*** Zu verarbeitende Daten

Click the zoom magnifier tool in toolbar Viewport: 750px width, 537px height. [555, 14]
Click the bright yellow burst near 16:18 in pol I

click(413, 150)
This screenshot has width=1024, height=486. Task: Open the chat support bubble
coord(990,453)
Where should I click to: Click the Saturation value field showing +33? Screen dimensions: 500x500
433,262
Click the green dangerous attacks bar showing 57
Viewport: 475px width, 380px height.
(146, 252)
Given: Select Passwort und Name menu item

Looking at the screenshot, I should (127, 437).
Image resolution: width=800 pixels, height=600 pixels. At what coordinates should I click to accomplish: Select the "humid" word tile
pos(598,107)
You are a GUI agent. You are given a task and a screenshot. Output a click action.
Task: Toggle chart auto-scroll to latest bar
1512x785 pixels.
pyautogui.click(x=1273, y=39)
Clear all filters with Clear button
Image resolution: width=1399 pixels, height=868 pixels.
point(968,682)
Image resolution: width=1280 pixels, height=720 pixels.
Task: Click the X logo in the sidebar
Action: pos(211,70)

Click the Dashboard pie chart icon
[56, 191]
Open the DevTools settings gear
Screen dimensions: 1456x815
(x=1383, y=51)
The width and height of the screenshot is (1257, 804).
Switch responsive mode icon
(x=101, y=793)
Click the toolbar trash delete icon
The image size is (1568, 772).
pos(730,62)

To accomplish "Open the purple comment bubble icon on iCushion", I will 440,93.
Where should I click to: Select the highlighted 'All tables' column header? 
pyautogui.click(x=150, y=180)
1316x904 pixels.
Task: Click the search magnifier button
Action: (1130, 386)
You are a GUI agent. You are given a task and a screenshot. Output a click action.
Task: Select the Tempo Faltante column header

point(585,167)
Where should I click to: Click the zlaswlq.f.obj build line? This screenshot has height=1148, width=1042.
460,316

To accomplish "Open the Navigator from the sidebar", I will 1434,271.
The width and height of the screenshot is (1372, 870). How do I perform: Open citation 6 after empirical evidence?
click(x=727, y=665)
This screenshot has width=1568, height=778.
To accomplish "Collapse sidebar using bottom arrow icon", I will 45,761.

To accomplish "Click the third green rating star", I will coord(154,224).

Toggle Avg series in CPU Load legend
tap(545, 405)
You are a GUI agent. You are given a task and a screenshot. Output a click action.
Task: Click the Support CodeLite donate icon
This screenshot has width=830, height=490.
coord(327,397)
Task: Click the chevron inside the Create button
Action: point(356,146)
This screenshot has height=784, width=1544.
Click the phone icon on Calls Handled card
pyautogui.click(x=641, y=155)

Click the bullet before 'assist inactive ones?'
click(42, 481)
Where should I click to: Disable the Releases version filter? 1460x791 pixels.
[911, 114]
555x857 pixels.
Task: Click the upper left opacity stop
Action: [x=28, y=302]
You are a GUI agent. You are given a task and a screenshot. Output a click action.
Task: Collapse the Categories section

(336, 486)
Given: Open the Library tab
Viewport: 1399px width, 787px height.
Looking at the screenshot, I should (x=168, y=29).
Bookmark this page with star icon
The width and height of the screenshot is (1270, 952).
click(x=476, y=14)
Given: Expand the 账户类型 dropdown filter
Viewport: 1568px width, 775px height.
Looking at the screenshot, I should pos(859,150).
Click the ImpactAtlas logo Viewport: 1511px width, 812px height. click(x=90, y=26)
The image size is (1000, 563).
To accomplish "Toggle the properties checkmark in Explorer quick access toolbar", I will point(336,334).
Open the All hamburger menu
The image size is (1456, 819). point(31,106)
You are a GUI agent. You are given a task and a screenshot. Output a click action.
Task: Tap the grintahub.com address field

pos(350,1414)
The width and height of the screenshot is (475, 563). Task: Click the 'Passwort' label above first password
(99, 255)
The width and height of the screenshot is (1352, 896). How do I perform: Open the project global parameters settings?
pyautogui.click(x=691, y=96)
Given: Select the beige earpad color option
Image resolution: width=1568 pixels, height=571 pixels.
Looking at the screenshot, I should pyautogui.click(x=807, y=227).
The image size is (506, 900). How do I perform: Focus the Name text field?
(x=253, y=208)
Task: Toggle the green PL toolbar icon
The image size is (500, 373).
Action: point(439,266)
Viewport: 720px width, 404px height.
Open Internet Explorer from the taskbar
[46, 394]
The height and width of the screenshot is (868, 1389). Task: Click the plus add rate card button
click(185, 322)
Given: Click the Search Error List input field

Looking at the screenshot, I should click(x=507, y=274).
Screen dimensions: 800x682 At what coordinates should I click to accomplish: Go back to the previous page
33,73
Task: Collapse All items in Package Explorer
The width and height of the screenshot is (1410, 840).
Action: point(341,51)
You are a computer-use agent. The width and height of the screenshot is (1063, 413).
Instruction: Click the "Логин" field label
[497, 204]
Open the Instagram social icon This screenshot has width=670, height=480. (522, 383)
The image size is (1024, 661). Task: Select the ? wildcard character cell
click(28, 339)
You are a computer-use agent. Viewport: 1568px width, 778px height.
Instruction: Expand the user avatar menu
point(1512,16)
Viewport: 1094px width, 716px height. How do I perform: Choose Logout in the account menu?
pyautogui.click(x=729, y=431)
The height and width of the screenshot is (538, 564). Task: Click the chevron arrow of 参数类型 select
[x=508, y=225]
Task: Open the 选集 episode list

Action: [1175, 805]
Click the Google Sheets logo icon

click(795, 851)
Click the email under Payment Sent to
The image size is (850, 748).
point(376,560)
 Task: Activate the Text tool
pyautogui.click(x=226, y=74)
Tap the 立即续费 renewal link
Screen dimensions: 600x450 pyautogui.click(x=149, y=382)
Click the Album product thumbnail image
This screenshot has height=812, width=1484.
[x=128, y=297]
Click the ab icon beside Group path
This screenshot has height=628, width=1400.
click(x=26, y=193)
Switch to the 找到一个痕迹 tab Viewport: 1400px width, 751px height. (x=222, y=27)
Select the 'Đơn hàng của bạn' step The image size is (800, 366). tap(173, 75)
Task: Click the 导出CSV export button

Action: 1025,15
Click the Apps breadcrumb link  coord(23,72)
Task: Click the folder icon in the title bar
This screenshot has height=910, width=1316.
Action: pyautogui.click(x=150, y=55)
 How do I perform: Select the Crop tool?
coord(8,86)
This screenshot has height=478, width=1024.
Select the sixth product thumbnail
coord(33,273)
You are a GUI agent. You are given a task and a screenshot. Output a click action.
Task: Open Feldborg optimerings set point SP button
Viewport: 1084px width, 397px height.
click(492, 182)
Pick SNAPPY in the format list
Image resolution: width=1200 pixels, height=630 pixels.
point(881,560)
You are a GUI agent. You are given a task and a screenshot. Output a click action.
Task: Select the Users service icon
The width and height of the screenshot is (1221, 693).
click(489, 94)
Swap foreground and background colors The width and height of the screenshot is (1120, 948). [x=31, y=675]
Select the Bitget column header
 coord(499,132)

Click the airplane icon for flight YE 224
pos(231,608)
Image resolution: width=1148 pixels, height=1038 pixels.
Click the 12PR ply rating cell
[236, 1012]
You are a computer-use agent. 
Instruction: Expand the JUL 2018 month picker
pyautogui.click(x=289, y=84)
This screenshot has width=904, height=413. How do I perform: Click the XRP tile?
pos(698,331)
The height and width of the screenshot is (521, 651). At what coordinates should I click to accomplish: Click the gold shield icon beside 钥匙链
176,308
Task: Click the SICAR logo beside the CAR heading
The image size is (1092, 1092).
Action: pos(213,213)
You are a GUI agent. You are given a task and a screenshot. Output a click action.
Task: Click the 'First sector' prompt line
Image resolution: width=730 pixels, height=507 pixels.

******

Zu lösende Aufgabe:
Kannst du die gesamte Auflistung oben Zeile für Zeile wortgetreu wiedergeben, ohne etwas zu ändern?

Erwartete Antwort:
Click the zoom magnifier tool in toolbar Viewport: 750px width, 537px height. [555, 14]
Click the bright yellow burst near 16:18 in pol I

click(413, 150)
This screenshot has width=1024, height=486. Task: Open the chat support bubble
coord(990,453)
Where should I click to: Click the Saturation value field showing +33? Screen dimensions: 500x500
433,262
Click the green dangerous attacks bar showing 57
Viewport: 475px width, 380px height.
(146, 252)
Given: Select Passwort und Name menu item

Looking at the screenshot, I should (127, 437).
Image resolution: width=800 pixels, height=600 pixels. At what coordinates should I click to accomplish: Select the "humid" word tile
pos(598,107)
You are a GUI agent. You are given a task and a screenshot. Output a click action.
Task: Toggle chart auto-scroll to latest bar
1512x785 pixels.
pyautogui.click(x=1273, y=39)
Clear all filters with Clear button
Image resolution: width=1399 pixels, height=868 pixels.
point(968,682)
Image resolution: width=1280 pixels, height=720 pixels.
Task: Click the X logo in the sidebar
Action: pos(211,70)

Click the Dashboard pie chart icon
[56, 191]
Open the DevTools settings gear
Screen dimensions: 1456x815
(x=1383, y=51)
The width and height of the screenshot is (1257, 804).
Switch responsive mode icon
(x=101, y=793)
Click the toolbar trash delete icon
The image size is (1568, 772).
pos(730,62)

To accomplish "Open the purple comment bubble icon on iCushion", I will 440,93.
Where should I click to: Select the highlighted 'All tables' column header? 
pyautogui.click(x=150, y=180)
1316x904 pixels.
Task: Click the search magnifier button
Action: (1130, 386)
You are a GUI agent. You are given a task and a screenshot. Output a click action.
Task: Select the Tempo Faltante column header

point(585,167)
Where should I click to: Click the zlaswlq.f.obj build line? This screenshot has height=1148, width=1042.
460,316

To accomplish "Open the Navigator from the sidebar", I will 1434,271.
The width and height of the screenshot is (1372, 870). How do I perform: Open citation 6 after empirical evidence?
click(x=727, y=665)
This screenshot has width=1568, height=778.
To accomplish "Collapse sidebar using bottom arrow icon", I will 45,761.

To accomplish "Click the third green rating star", I will coord(154,224).

Toggle Avg series in CPU Load legend
tap(545, 405)
You are a GUI agent. You are given a task and a screenshot. Output a click action.
Task: Click the Support CodeLite donate icon
This screenshot has width=830, height=490.
coord(327,397)
Task: Click the chevron inside the Create button
Action: point(356,146)
This screenshot has height=784, width=1544.
Click the phone icon on Calls Handled card
pyautogui.click(x=641, y=155)

Click the bullet before 'assist inactive ones?'
click(42, 481)
Where should I click to: Disable the Releases version filter? 1460x791 pixels.
[911, 114]
555x857 pixels.
Task: Click the upper left opacity stop
Action: [x=28, y=302]
You are a GUI agent. You are given a task and a screenshot. Output a click action.
Task: Collapse the Categories section

(336, 486)
Given: Open the Library tab
Viewport: 1399px width, 787px height.
Looking at the screenshot, I should (x=168, y=29).
Bookmark this page with star icon
The width and height of the screenshot is (1270, 952).
click(x=476, y=14)
Given: Expand the 账户类型 dropdown filter
Viewport: 1568px width, 775px height.
Looking at the screenshot, I should pos(859,150).
Click the ImpactAtlas logo Viewport: 1511px width, 812px height. click(x=90, y=26)
The image size is (1000, 563).
To accomplish "Toggle the properties checkmark in Explorer quick access toolbar", I will point(336,334).
Open the All hamburger menu
The image size is (1456, 819). point(31,106)
You are a GUI agent. You are given a task and a screenshot. Output a click action.
Task: Tap the grintahub.com address field

pos(350,1414)
The width and height of the screenshot is (475, 563). Task: Click the 'Passwort' label above first password
(99, 255)
The width and height of the screenshot is (1352, 896). How do I perform: Open the project global parameters settings?
pyautogui.click(x=691, y=96)
Given: Select the beige earpad color option
Image resolution: width=1568 pixels, height=571 pixels.
Looking at the screenshot, I should pyautogui.click(x=807, y=227).
The image size is (506, 900). How do I perform: Focus the Name text field?
(x=253, y=208)
Task: Toggle the green PL toolbar icon
The image size is (500, 373).
Action: point(439,266)
Viewport: 720px width, 404px height.
Open Internet Explorer from the taskbar
[46, 394]
The height and width of the screenshot is (868, 1389). Task: Click the plus add rate card button
click(185, 322)
Given: Click the Search Error List input field

Looking at the screenshot, I should click(x=507, y=274).
Screen dimensions: 800x682 At what coordinates should I click to accomplish: Go back to the previous page
33,73
Task: Collapse All items in Package Explorer
The width and height of the screenshot is (1410, 840).
Action: point(341,51)
You are a computer-use agent. The width and height of the screenshot is (1063, 413).
Instruction: Click the "Логин" field label
[497, 204]
Open the Instagram social icon This screenshot has width=670, height=480. (522, 383)
The image size is (1024, 661). Task: Select the ? wildcard character cell
click(28, 339)
You are a computer-use agent. Viewport: 1568px width, 778px height.
Instruction: Expand the user avatar menu
point(1512,16)
Viewport: 1094px width, 716px height. How do I perform: Choose Logout in the account menu?
pyautogui.click(x=729, y=431)
The height and width of the screenshot is (538, 564). Task: Click the chevron arrow of 参数类型 select
[x=508, y=225]
Task: Open the 选集 episode list

Action: [1175, 805]
Click the Google Sheets logo icon

click(795, 851)
Click the email under Payment Sent to
The image size is (850, 748).
point(376,560)
 Task: Activate the Text tool
pyautogui.click(x=226, y=74)
Tap the 立即续费 renewal link
Screen dimensions: 600x450 pyautogui.click(x=149, y=382)
Click the Album product thumbnail image
This screenshot has height=812, width=1484.
[x=128, y=297]
Click the ab icon beside Group path
This screenshot has height=628, width=1400.
click(x=26, y=193)
Switch to the 找到一个痕迹 tab Viewport: 1400px width, 751px height. (x=222, y=27)
Select the 'Đơn hàng của bạn' step The image size is (800, 366). tap(173, 75)
Task: Click the 导出CSV export button

Action: 1025,15
Click the Apps breadcrumb link  coord(23,72)
Task: Click the folder icon in the title bar
This screenshot has height=910, width=1316.
Action: pyautogui.click(x=150, y=55)
 How do I perform: Select the Crop tool?
coord(8,86)
This screenshot has height=478, width=1024.
Select the sixth product thumbnail
coord(33,273)
You are a GUI agent. You are given a task and a screenshot. Output a click action.
Task: Open Feldborg optimerings set point SP button
Viewport: 1084px width, 397px height.
click(492, 182)
Pick SNAPPY in the format list
Image resolution: width=1200 pixels, height=630 pixels.
point(881,560)
You are a GUI agent. You are given a task and a screenshot. Output a click action.
Task: Select the Users service icon
The width and height of the screenshot is (1221, 693).
click(489, 94)
Swap foreground and background colors The width and height of the screenshot is (1120, 948). [x=31, y=675]
Select the Bitget column header
 coord(499,132)

Click the airplane icon for flight YE 224
pos(231,608)
Image resolution: width=1148 pixels, height=1038 pixels.
Click the 12PR ply rating cell
[236, 1012]
You are a computer-use agent. 
Instruction: Expand the JUL 2018 month picker
pyautogui.click(x=289, y=84)
This screenshot has width=904, height=413. How do I perform: Click the XRP tile?
pos(698,331)
The height and width of the screenshot is (521, 651). At what coordinates should I click to accomplish: Click the gold shield icon beside 钥匙链
176,308
Task: Click the SICAR logo beside the CAR heading
The image size is (1092, 1092).
Action: pos(213,213)
You are a GUI agent. You are given a task and a screenshot. Output a click action.
Task: Click the 'First sector' prompt line
Image resolution: width=730 pixels, height=507 pixels.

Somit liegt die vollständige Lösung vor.